Irvine City Councilwoman Beth Krom: Liar?

Krom: DON'T read my lips

At the Oct. 21 Irvine City Council candidates forum sponsored by the League of Women Voters, Councilwoman Christina Shea, in the middle of an unsuccessful campaign for mayor, said that Lennar Corp., which is building homes ringing the future Great Park, would be allowed to triple the 3,200 units called for in its original agreement with the city to develop parts of the former El Toro Marine Corps Air Station.

Termed-out mayor Beth Krom, a political foe of Shea's who was in the middle of a successful campaign for a council seat, later that same evening denied there were plans to triple the number of Lennar units, characterizing the claim as a late campaign fear tactic. Remember this Krom quote, it's why Clockwork bolded it: “We are working with 3,200 homes and that's what there will be.”

Two days after the Nov. 4 election, the Irvine Planning Commission – which is packed with Krom cronies — backed Lennar's plan to up by 1,200 the number of Great Park Neighborhoods units. No, even using new math 4,900 units are not triple the original 3,200. But neither does it represent “3,200 homes and that's what there will be.”


The City Council – which, come to think of it, is also packed with Krom cronies if you count Krom herself — must still approve the plan. City staffers say the request is based on a state provision that allows the developer to automatically boost density if 15 percent or more of a residential project includes what is considered affordable housing.
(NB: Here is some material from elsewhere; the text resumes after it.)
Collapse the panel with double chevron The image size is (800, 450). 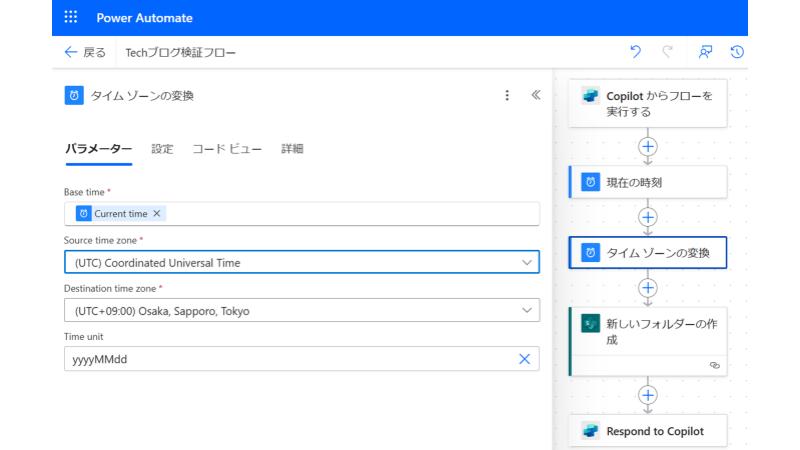[x=536, y=96]
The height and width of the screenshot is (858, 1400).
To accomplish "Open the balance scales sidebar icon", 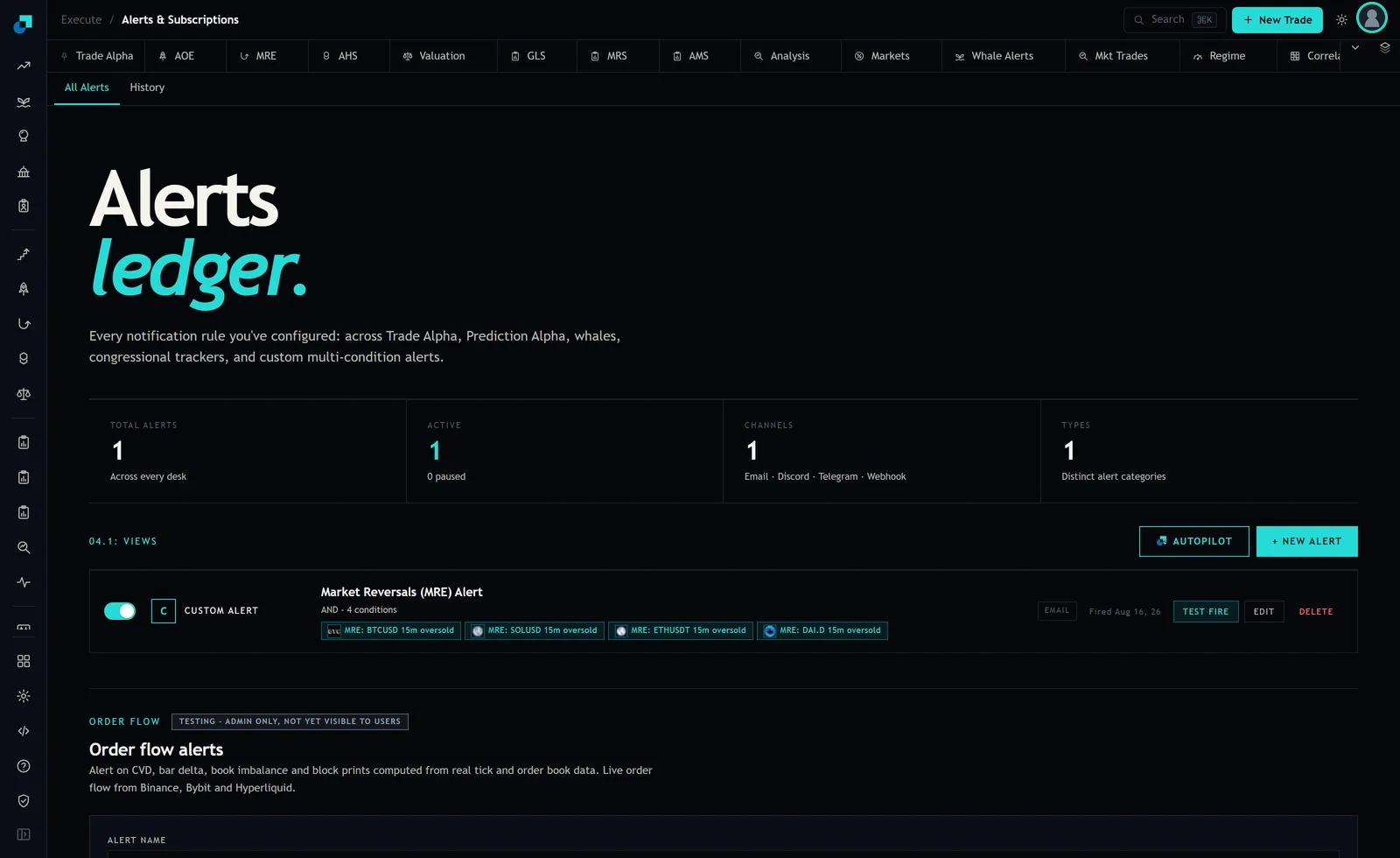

If approved, this would not be the only example of the city allowing fiscally wracked Lennar to wiggle out of an earlier agreement. The original development plan had the developer tearing out the old military runways that cover parts of the Great Park project area. The city is now picking up the tab for the demolition work.

Nor is Irvine the only “progressive” city allowing Lennar to change previous (and very recent) agreements regarding massive, mixed-use residential/commercial/parkland development on land previously owned by the U.S. Navy. Sarah Phelan just wrote in the San Francisco Bay Guardian about the San Francisco Redevelopment Agency hastily convening a special meeting on Oct. 27, when a draft financing plan was pushed through that allows Lennar to build more units and reap more profits from its Hunters Point Shipyard/Candlestick Point development project.

Nearby residents wary of that project call themselves the “Bayview-Hunters Point Project Area Committee,” while those wary of the Irvine project call themselves “Republicans.” OK, that's unfair; some are former Agran Democrats.